((
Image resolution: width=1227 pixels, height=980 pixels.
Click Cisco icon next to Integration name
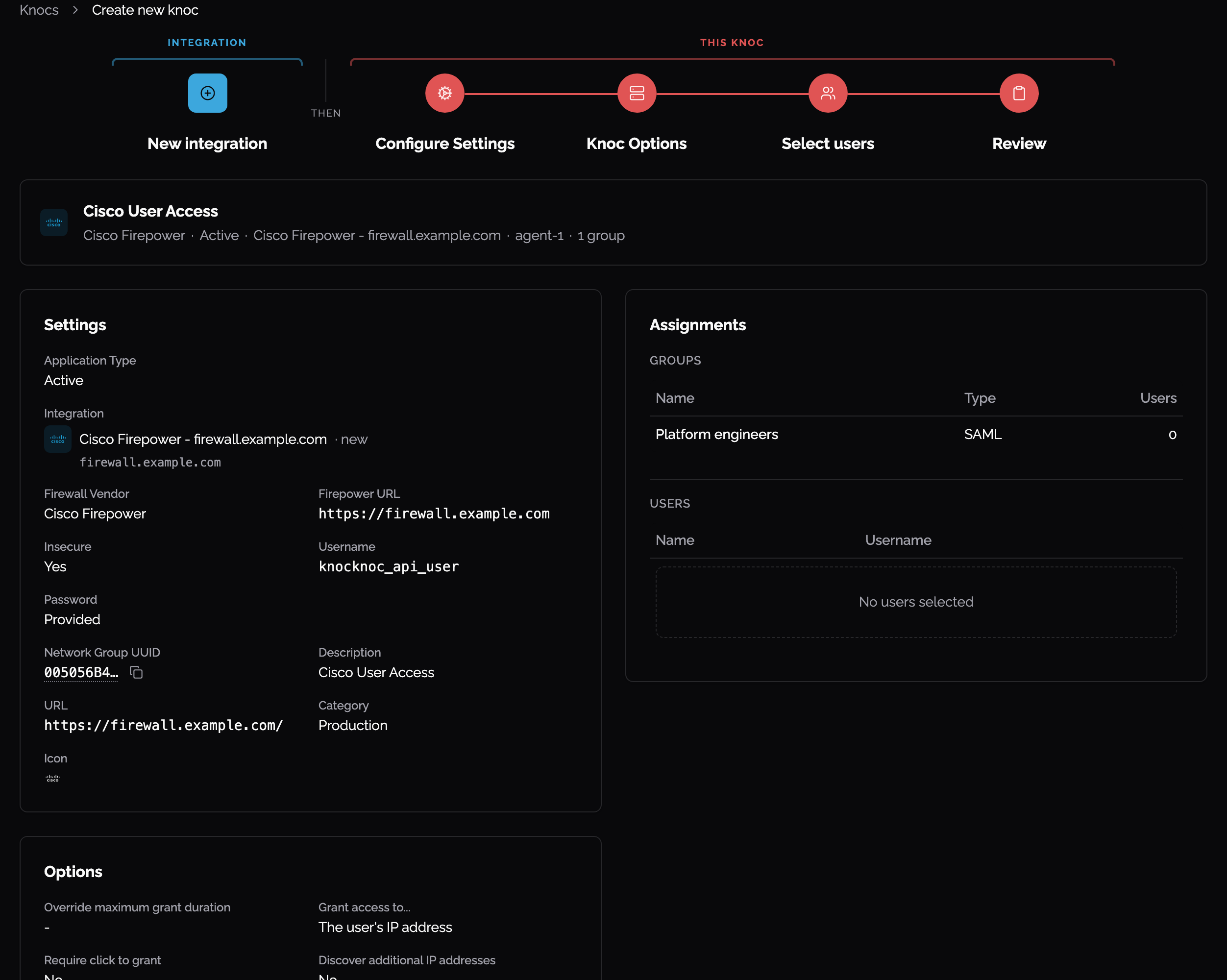click(57, 439)
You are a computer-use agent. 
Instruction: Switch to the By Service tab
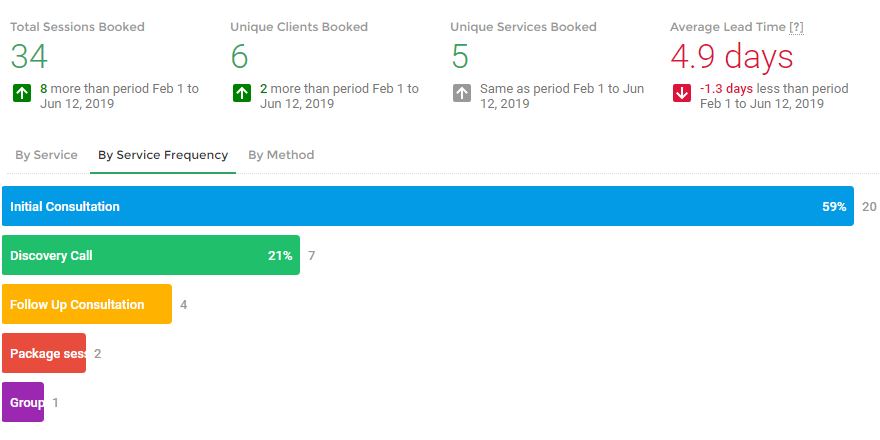coord(46,155)
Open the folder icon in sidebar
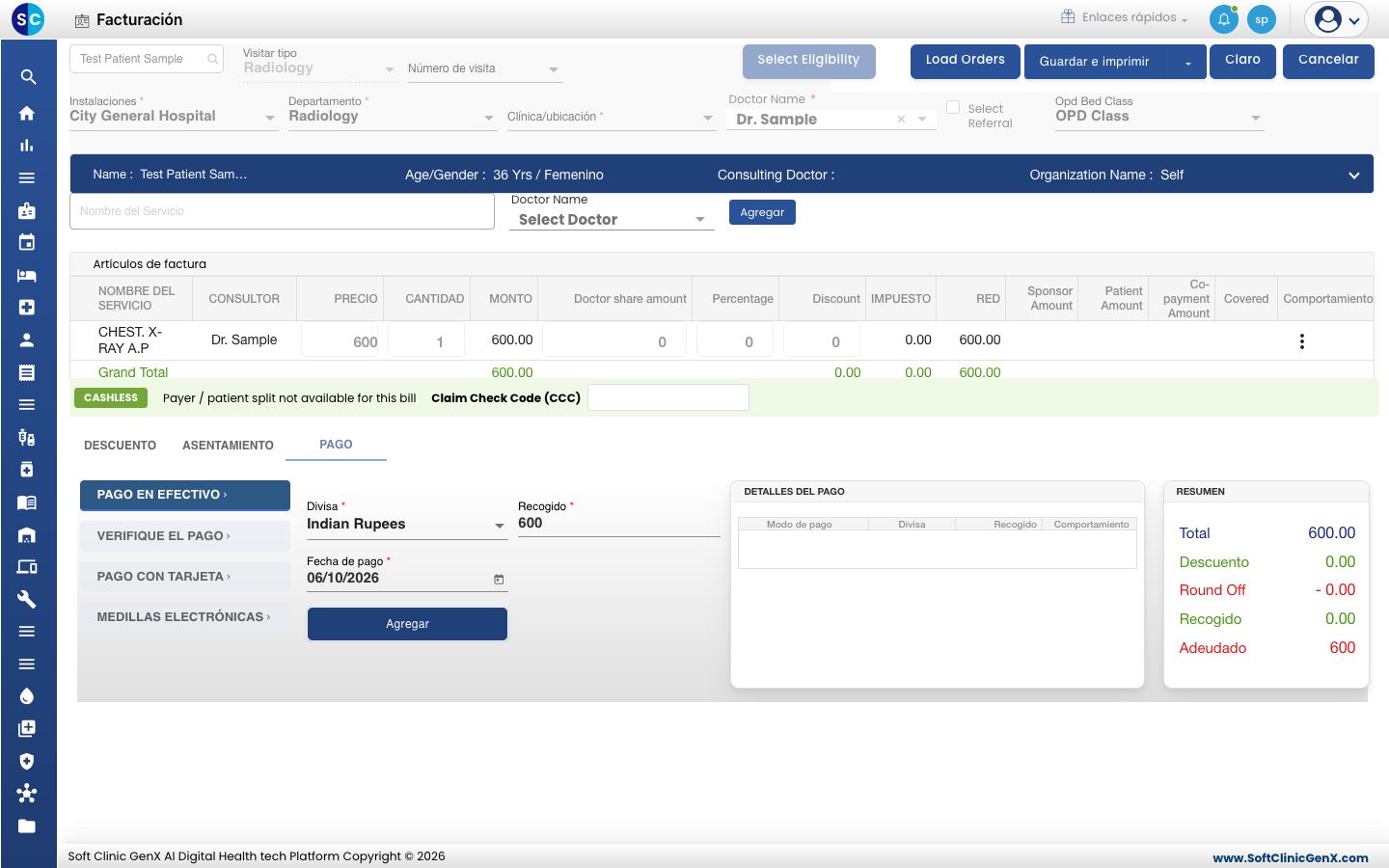 (x=27, y=826)
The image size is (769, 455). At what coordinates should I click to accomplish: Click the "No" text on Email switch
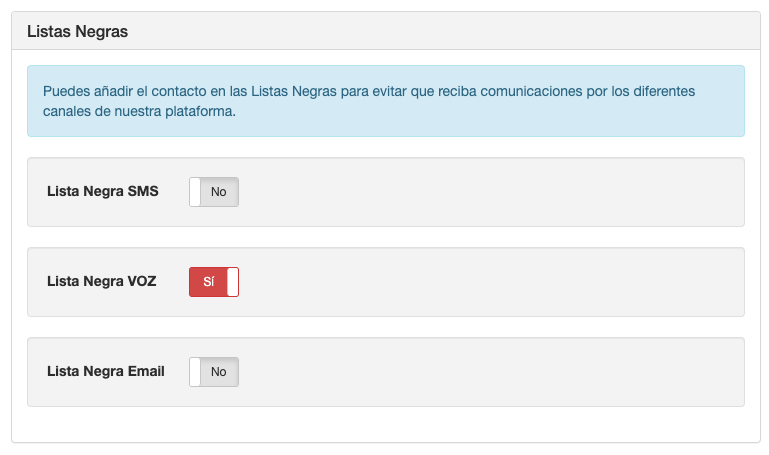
))
- [WHAT IS REQUIRED] Only the pictures are to be left out; copy all the remaining material above exactly.

- [YOUR SOLUTION]
Image resolution: width=1227 pixels, height=980 pixels.
Click Cisco icon next to Integration name
click(57, 439)
You are a computer-use agent. 
Instruction: Switch to the By Service tab
coord(46,155)
Open the folder icon in sidebar
 (x=27, y=826)
The image size is (769, 455). At what coordinates should I click to accomplish: Click the "No" text on Email switch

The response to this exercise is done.